# BMOQ-L



## chipinator (17 Nov 2015)

Hey there,

Would anyone mind sharing roughly when in the Summer PRes BMOQ-L is run? (e.g. end of May to end of August?)

I tried searching for this but generally only found out length, not dates. So far there my unit hasn't been able to give me firm dates but I'm just trying to see if there's a general time that it's usually run.

Thanks a lot!


----------



## PuckChaser (17 Nov 2015)

Army course calendar on DWAN. It'll have the courses if they're up yet.


----------



## CanadianCamel (11 Dec 2015)

chipinator said:
			
		

> Hey there,
> 
> Would anyone mind sharing roughly when in the Summer PRes BMOQ-L is run? (e.g. end of May to end of August?)
> 
> ...



PRes and RegF do the same course.The summer serials usually run from End of May to Mid-August.
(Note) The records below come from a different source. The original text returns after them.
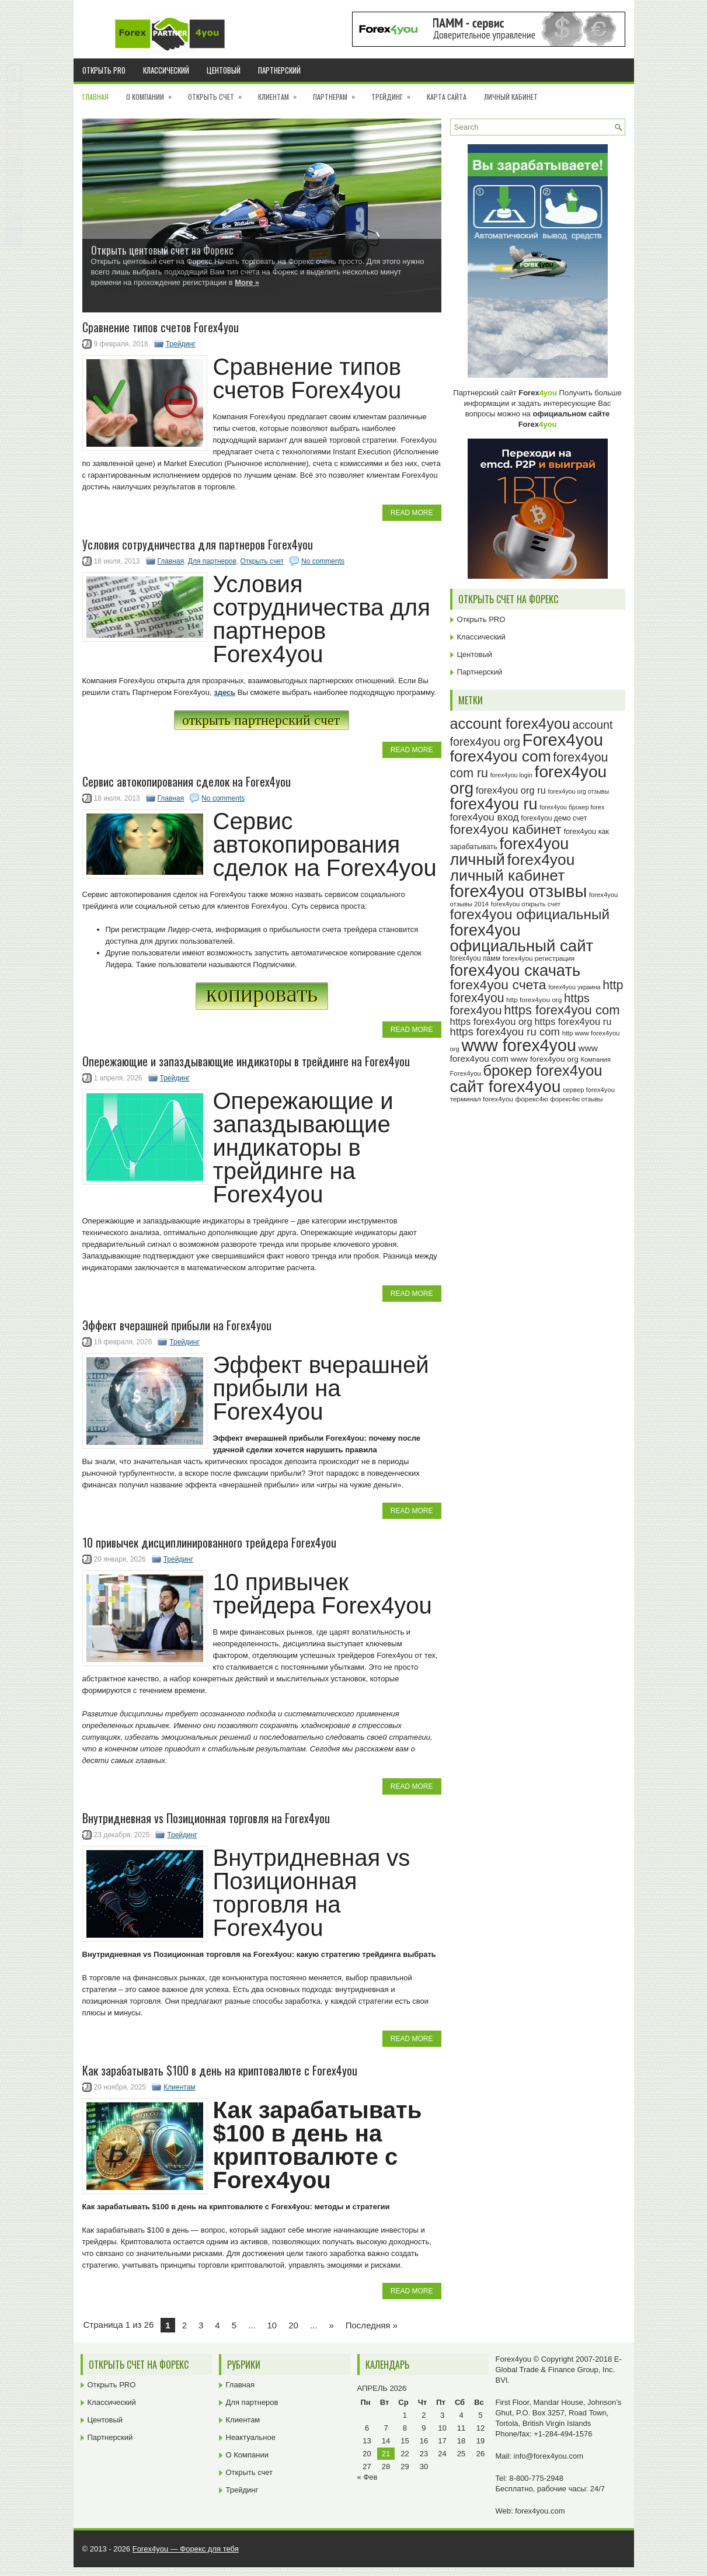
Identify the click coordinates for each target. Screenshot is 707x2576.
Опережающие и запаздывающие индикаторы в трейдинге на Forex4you (246, 1061)
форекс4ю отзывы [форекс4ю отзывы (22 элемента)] (576, 1099)
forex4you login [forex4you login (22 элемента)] (511, 774)
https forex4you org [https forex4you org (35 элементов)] (491, 1021)
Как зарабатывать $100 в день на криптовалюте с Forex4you (219, 2070)
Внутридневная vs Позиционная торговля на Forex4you (206, 1818)
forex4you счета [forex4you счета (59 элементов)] (498, 984)
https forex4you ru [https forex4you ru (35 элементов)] (572, 1021)
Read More (412, 513)
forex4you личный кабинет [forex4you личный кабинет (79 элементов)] (512, 867)
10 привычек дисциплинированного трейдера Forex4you (209, 1542)
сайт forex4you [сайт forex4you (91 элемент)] (505, 1086)
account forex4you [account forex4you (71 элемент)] (510, 723)
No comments (322, 561)
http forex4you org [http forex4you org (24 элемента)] (534, 1000)
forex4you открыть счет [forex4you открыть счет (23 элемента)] (526, 904)
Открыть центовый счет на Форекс (162, 250)
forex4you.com (540, 2511)
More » (247, 282)
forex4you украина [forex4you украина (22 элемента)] (574, 986)
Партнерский (279, 70)
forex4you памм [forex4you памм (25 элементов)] (475, 958)
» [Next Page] (331, 2325)
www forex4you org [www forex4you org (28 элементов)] (545, 1059)
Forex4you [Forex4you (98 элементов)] (563, 739)
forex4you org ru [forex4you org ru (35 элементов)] (511, 790)
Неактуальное (251, 2437)
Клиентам (281, 93)
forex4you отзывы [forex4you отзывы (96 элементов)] (518, 891)
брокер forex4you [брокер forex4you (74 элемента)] (542, 1070)
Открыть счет (218, 93)
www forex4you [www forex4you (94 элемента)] (518, 1045)
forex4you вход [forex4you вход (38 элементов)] (484, 817)
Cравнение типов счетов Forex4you (160, 327)
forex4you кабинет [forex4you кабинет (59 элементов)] (506, 829)
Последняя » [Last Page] (372, 2325)
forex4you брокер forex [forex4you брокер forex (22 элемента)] (571, 807)
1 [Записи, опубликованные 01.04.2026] (405, 2415)
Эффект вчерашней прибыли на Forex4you (176, 1325)
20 (293, 2325)
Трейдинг (394, 93)
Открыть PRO (104, 70)
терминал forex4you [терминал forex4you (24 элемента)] (481, 1099)
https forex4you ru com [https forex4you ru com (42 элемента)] (505, 1031)
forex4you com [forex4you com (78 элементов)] (500, 756)
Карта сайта (446, 97)
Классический (166, 70)
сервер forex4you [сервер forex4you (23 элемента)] (589, 1089)
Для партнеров (212, 561)
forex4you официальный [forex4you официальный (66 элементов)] (530, 914)
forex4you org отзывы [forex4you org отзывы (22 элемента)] (579, 791)
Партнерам (338, 93)
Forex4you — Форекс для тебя (186, 2548)
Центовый (224, 70)
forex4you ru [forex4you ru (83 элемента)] (494, 804)
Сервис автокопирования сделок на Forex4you (186, 781)
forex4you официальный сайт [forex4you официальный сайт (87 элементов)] (522, 938)
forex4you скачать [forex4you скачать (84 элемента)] (515, 970)
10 (272, 2325)
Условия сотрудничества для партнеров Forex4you (197, 544)
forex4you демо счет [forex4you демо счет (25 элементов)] (554, 818)
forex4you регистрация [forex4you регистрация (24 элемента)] (539, 958)
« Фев (367, 2477)
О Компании (152, 93)
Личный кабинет (511, 97)
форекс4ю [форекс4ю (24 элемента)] (532, 1099)
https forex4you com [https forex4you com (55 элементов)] (561, 1010)
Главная (95, 97)
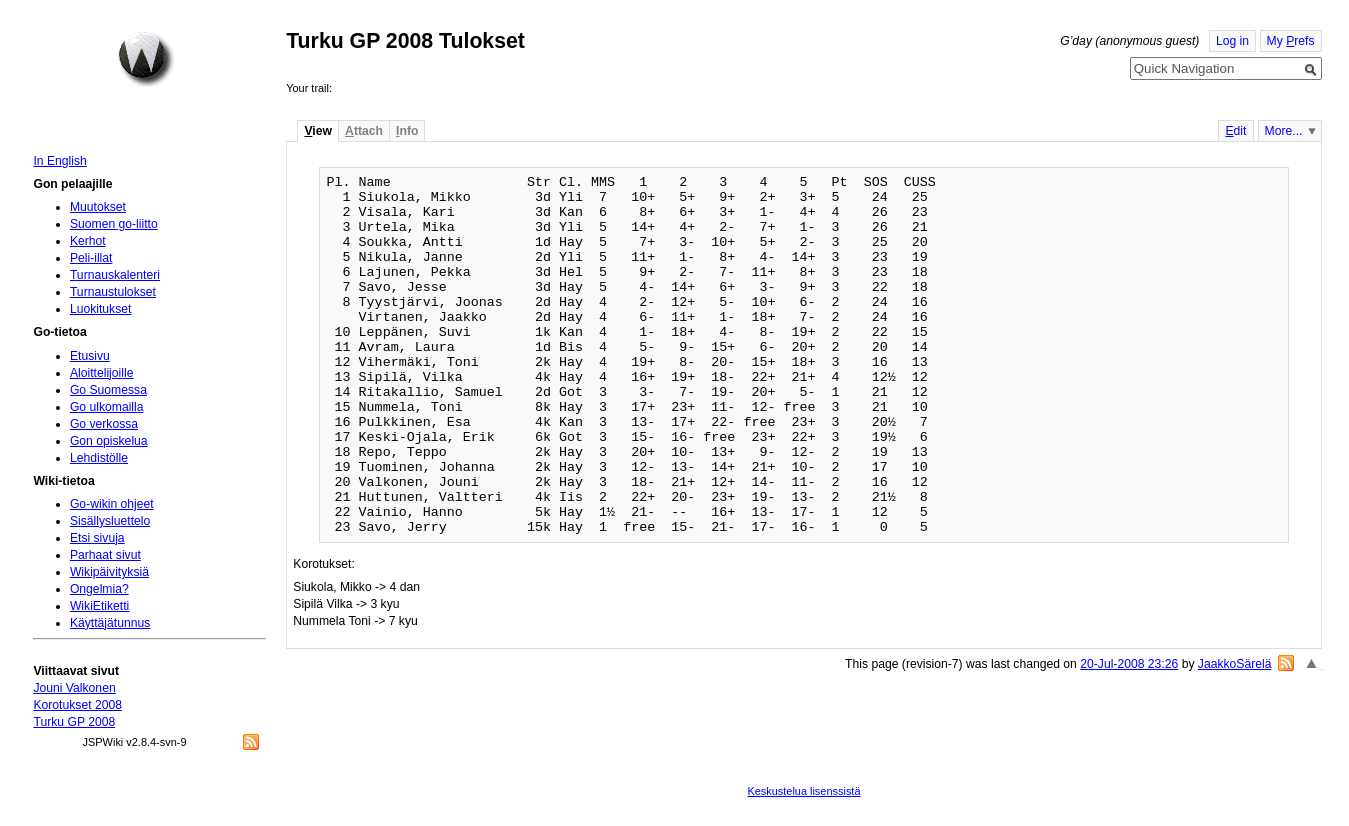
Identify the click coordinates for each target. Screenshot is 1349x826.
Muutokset (98, 207)
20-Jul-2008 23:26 (1129, 664)
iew (317, 131)
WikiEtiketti (99, 606)
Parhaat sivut (105, 555)
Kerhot (88, 241)
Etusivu (90, 356)
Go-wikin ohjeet (112, 504)
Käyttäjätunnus (110, 623)
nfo (407, 131)
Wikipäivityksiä (109, 572)
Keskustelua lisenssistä (803, 791)
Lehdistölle (99, 458)
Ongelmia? (99, 589)
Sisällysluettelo (110, 521)
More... (1284, 131)
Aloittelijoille (102, 373)
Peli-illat (91, 258)
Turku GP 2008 (74, 722)
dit (1235, 131)
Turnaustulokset (113, 292)
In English (59, 161)
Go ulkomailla (107, 407)
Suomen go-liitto (114, 224)
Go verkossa (104, 424)
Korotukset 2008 (77, 705)
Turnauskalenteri (115, 275)
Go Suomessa (108, 390)
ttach (364, 131)
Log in (1232, 41)
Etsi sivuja (97, 538)
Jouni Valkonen (74, 688)
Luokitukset (101, 309)
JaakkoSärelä (1235, 664)
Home (146, 59)
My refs (1291, 41)
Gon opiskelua (109, 441)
These are rough dates for the summer. They run BMOQ-L all year round last I checked.


----------



## Mortar guy (20 Dec 2015)

BMOQ-L is indeed run during all three training trimesters. (Fall, Winter, Summer). The TCs (Meaford, Valcartier, Wainwright, Aldershot) run BMOQ-Ls in the summer, while the Infantry School runs courses all year round. The courses in the summer run from end-May to early August. Off the top of my head, I don't have the exact dates.

MG


----------